• _PERGUNTAS_
1. Diga se cada afirmação abaixo está de acordo com o texto sobre o superávit da PREVI. Responda sim ou não e cite as palavras do texto que decidem. (a) Metade do superávit da PREVI foi destinada à contabilidade do Banco do Brasil. (b) O acordo foi aprovado pela maioria dos interessados. (c) As mudanças nos benefícios favorecem os de menor renda.
2. Reescreva o trecho do texto sobre o superávit da PREVI que começa em "No caso da PREVI" e vai até "propagado pela mídia.", substituindo "plebiscito" por "referendo".

• _DOCUMENTO DE ORIGEM_
********

Temos o caso recente do confisco de metade do valor do superávit da PREVI - Caixa de Previdência dos Funcionários do Banco do Brasil, feito de forma ilegal com base numa regulamentação infra-legal da Lei Complementar 109 pela Resolução 26 da CGPC. Outros fundos de pensão farão o mesmo, sob risco de nulidade dos seus atos, mas o importante é pegar o recurso agora e não repor depois.

No caso da PREVI houve um lamentável caso de traição por pessoas que deveriam representar os aposentados e os trabalhadores ativos, dos sindicatos da CUT às associações de aposentados do BB. A ilegalidade recebeu um molho de "aprovação" pela minoria de 40% dos interessados que votaram num plebiscito patrocinado pelo governo (BB, Ministério da Fazenda, Ministério do Planejamento, PREVIC), que votaram num acordo pelo qual abririam mão de metade do superávit a que tinham direitos integrais para "doar" à contabilidade do Banco do Brasil. Muitos incorporaram o discurso da necessidade de dividir o "excesso" tão propagado pela mídia.

Desta vez, a bagatela de R$ 7,5 bi, em troca de mudanças nos benefícios que favorecem os de maior renda, com efeitos transitórios para os de menor renda. Isso está sendo questionado na justiça e poderá trazer problemas aos que montaram essa operação de expropriação ilegal. Do outro lado do balcão, pretende-se fazer dos superávits conjunturais uma indústria de recursos baratos para os patrocinadores, que agora também querem ser beneficiários...

A idéia de previdência ainda não é clara para uma parte dos trabalhadores, que consideram infinitos os seus recursos, diante da magnitude atual, mas que poderão fazer falta no longo prazo. Quem tem a clara noção disso é a elite espertalhona, que se aproveita da ignorância geral para pegar os recursos previdenciários dos trabalhadores para ganhar muito dinheiro.

********

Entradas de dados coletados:
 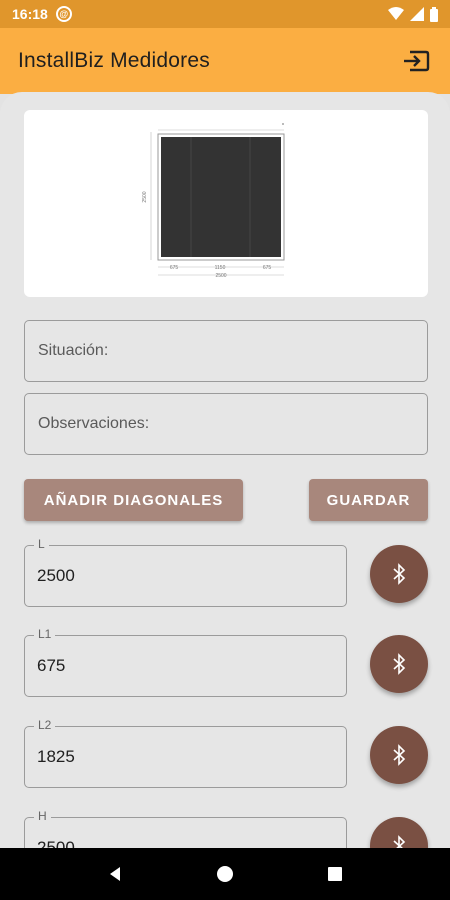 What do you see at coordinates (45, 725) in the screenshot?
I see `measure-label: L2` at bounding box center [45, 725].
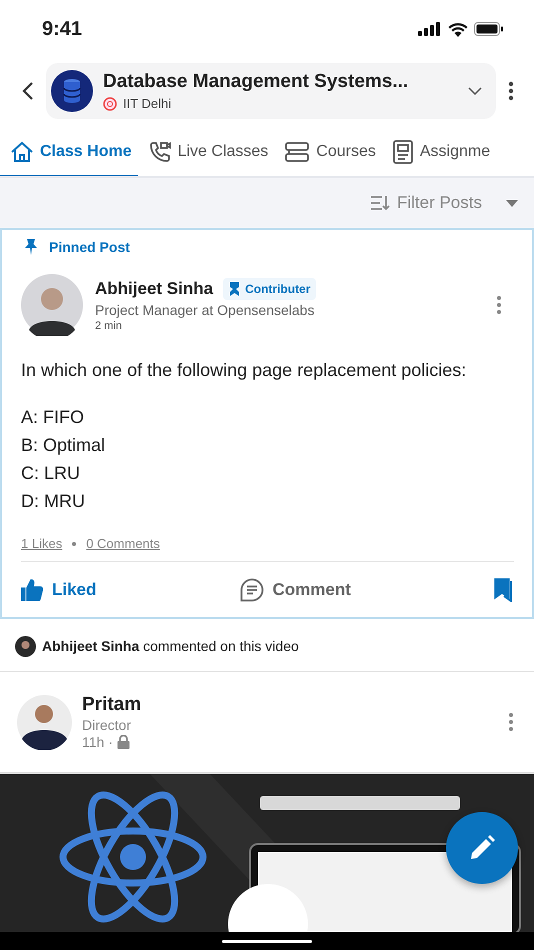  I want to click on post-time: 2 min, so click(109, 326).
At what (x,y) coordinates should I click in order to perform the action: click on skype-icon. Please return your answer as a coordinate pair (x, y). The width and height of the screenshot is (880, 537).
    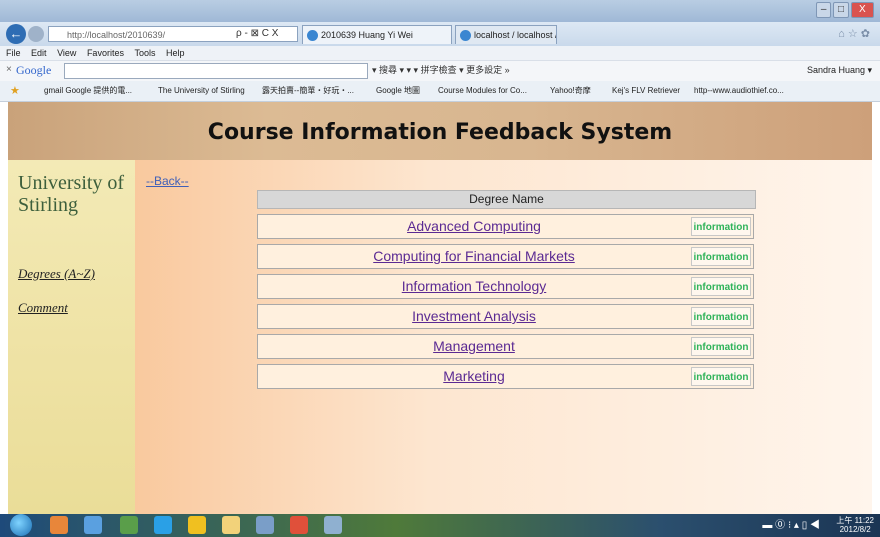
    Looking at the image, I should click on (163, 525).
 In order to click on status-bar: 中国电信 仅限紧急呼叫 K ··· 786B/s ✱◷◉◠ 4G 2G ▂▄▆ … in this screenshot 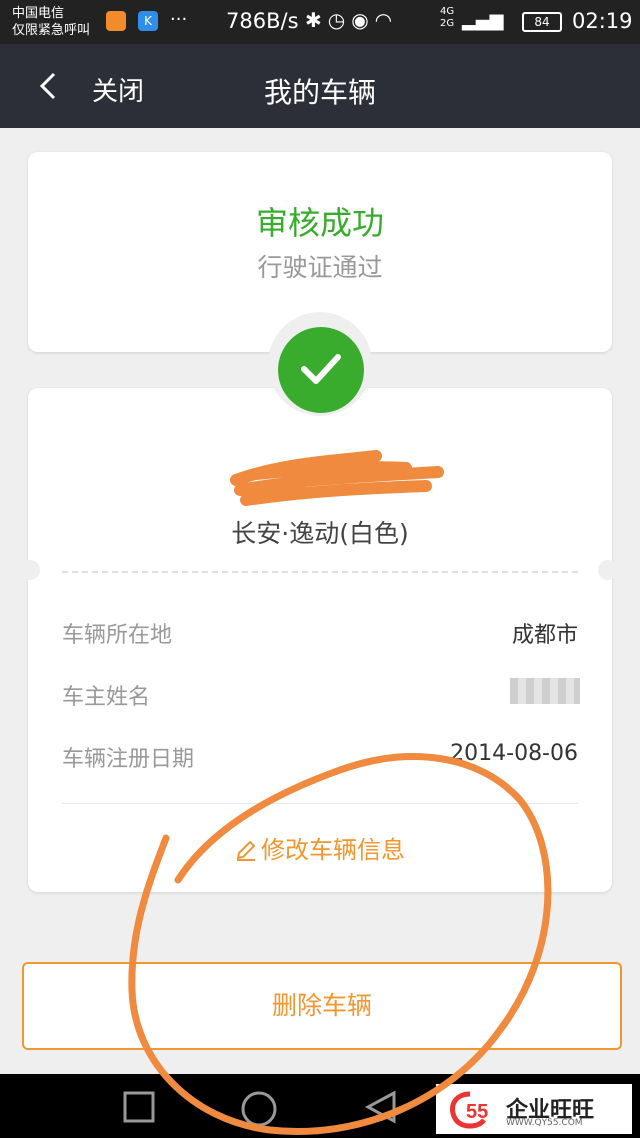, I will do `click(320, 22)`.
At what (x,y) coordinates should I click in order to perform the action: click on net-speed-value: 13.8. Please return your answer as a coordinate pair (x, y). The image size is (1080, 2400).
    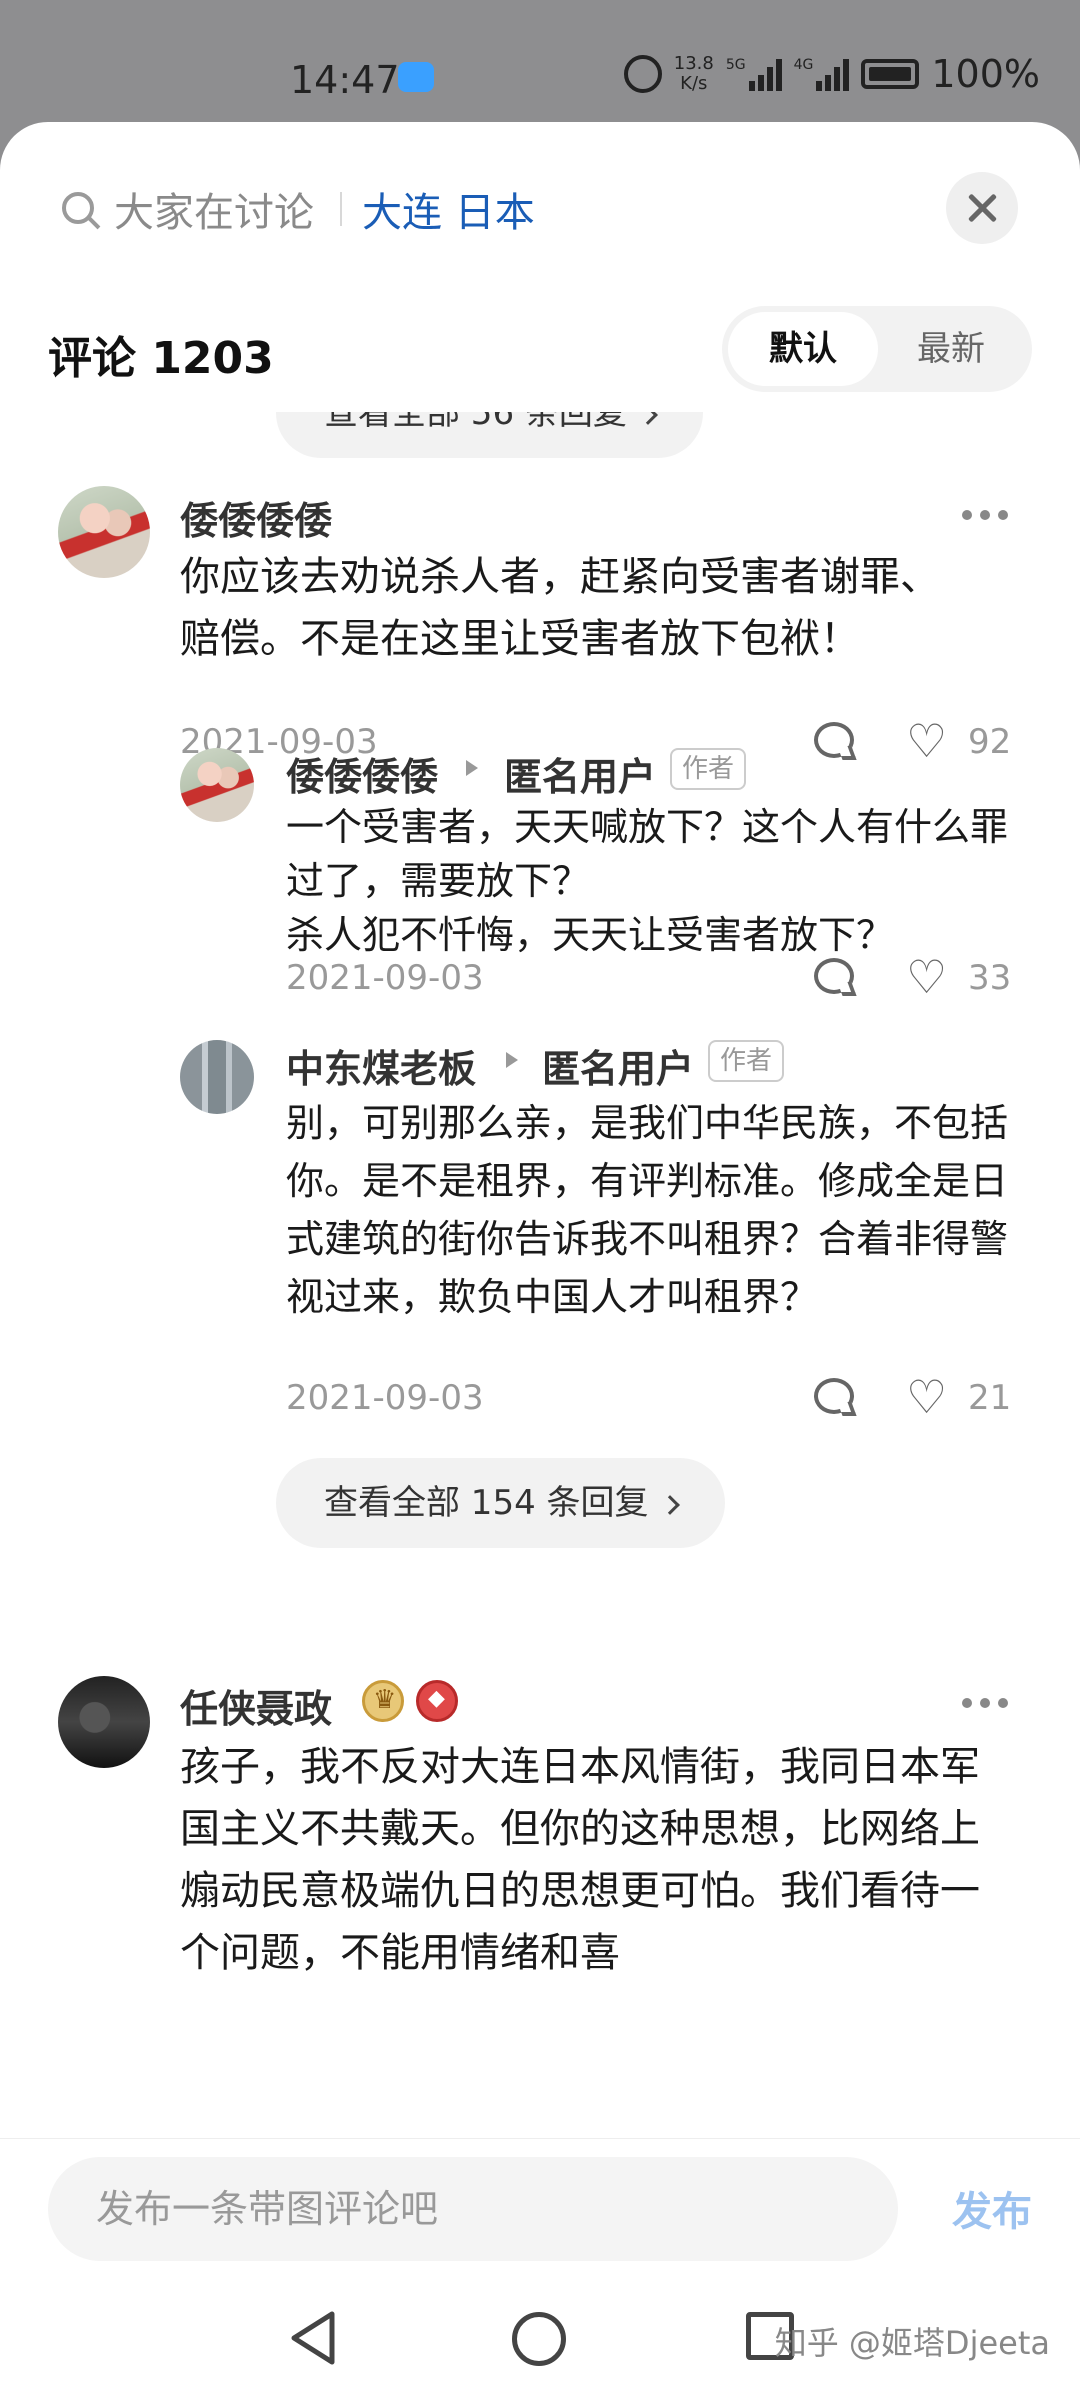
    Looking at the image, I should click on (694, 64).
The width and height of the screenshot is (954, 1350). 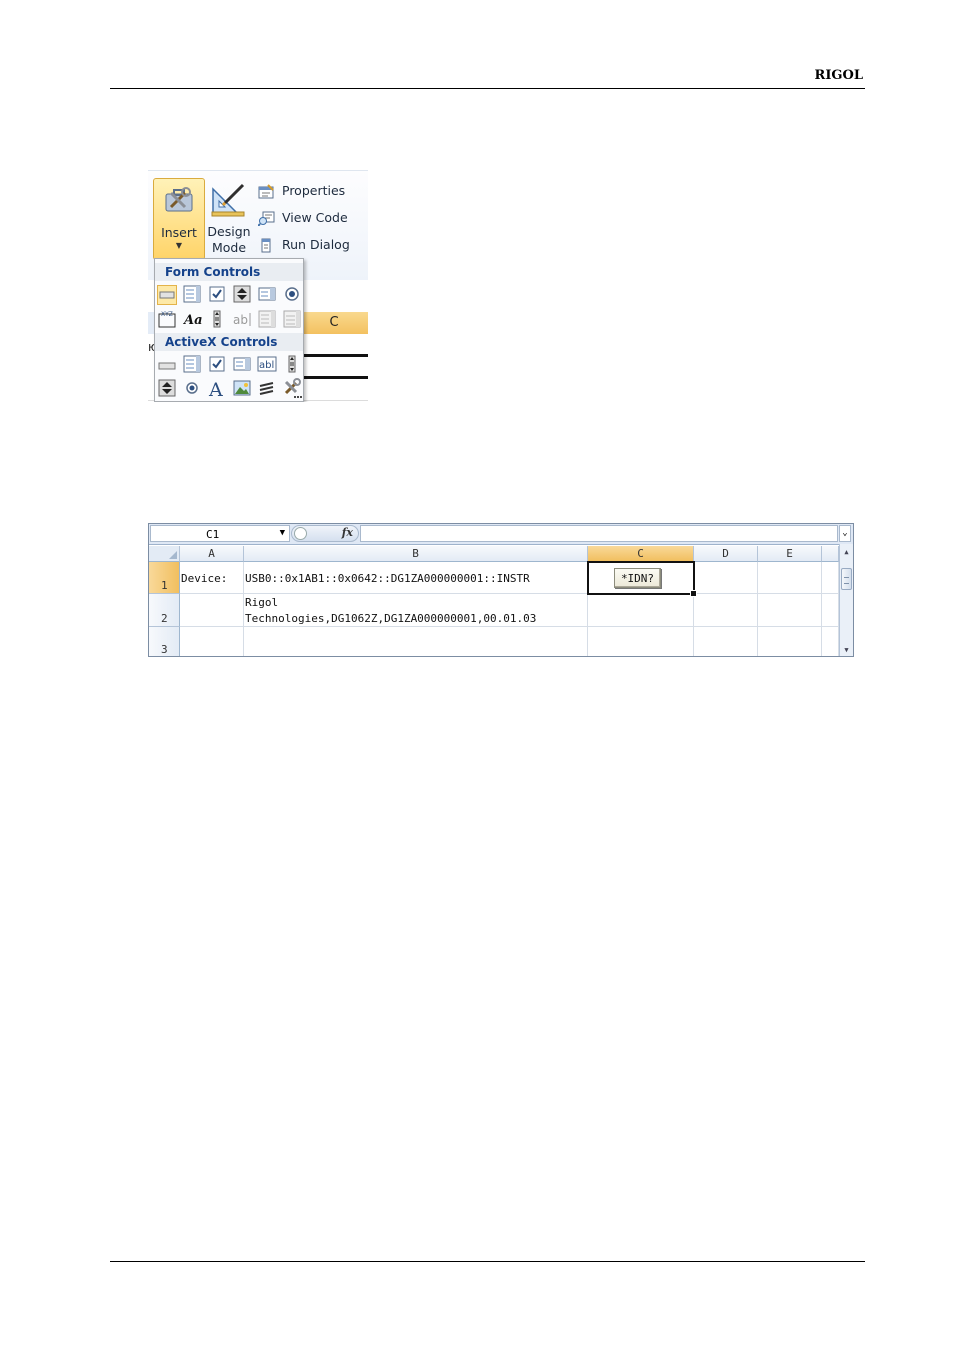 What do you see at coordinates (292, 364) in the screenshot?
I see `activex-scroll-bar-icon` at bounding box center [292, 364].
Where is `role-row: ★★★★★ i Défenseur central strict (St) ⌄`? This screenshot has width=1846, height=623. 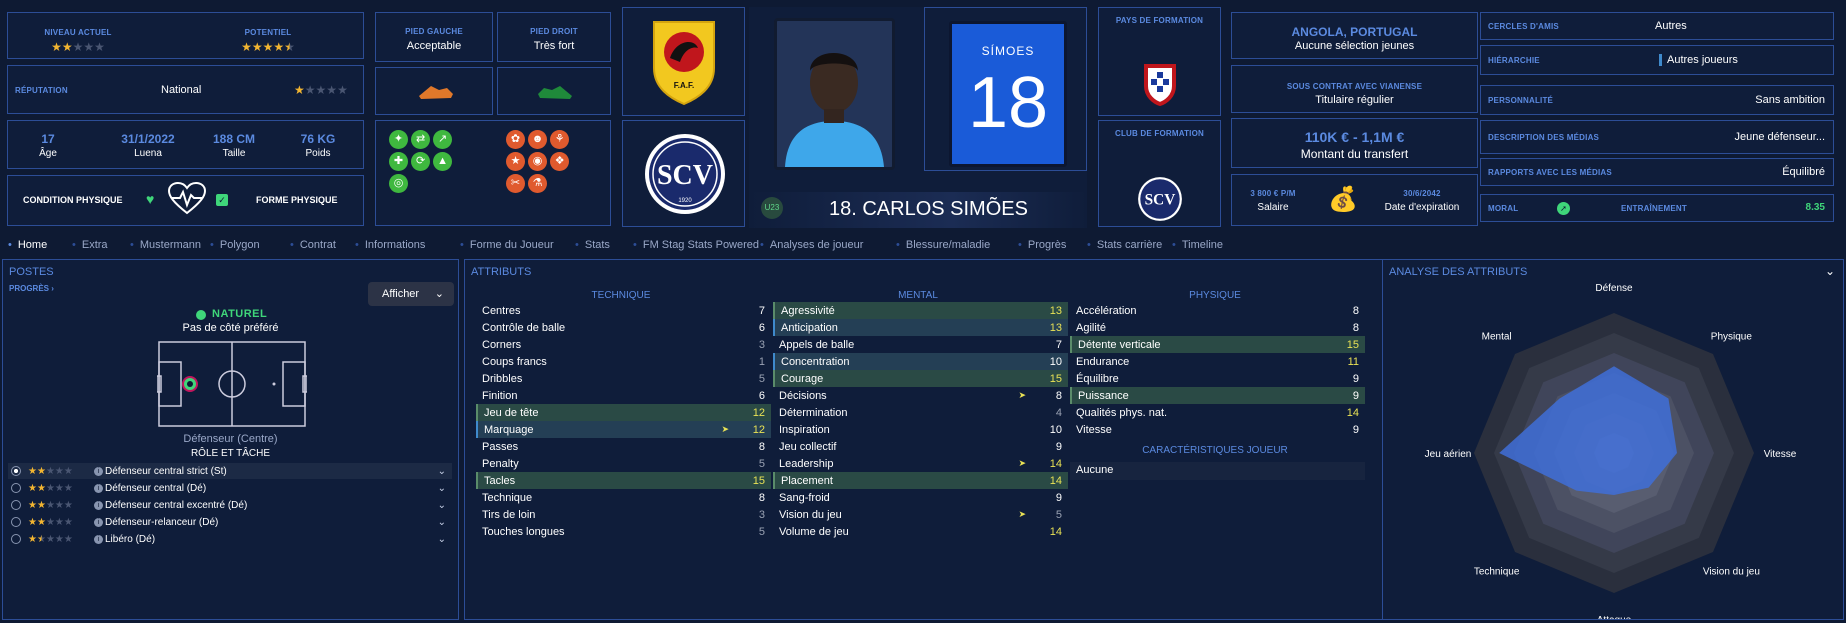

********

• _RESPOSTAS ÀS TAREFAS_
1.
(a) Sim: «abririam mão de metade do superávit a que tinham direitos integrais para "doar" à contabilidade do Banco do Brasil».
(b) Não: «pela minoria de 40% dos interessados».
(c) Não: «mudanças nos benefícios que favorecem os de maior renda, com efeitos transitórios para os de menor renda».

2.
No caso da PREVI houve um lamentável caso de traição por pessoas que deveriam representar os aposentados e os trabalhadores ativos, dos sindicatos da CUT às associações de aposentados do BB. A ilegalidade recebeu um molho de "aprovação" pela minoria de 40% dos interessados que votaram num referendo patrocinado pelo governo (BB, Ministério da Fazenda, Ministério do Planejamento, PREVIC), que votaram num acordo pelo qual abririam mão de metade do superávit a que tinham direitos integrais para "doar" à contabilidade do Banco do Brasil. Muitos incorporaram o discurso da necessidade de dividir o "excesso" tão propagado pela mídia.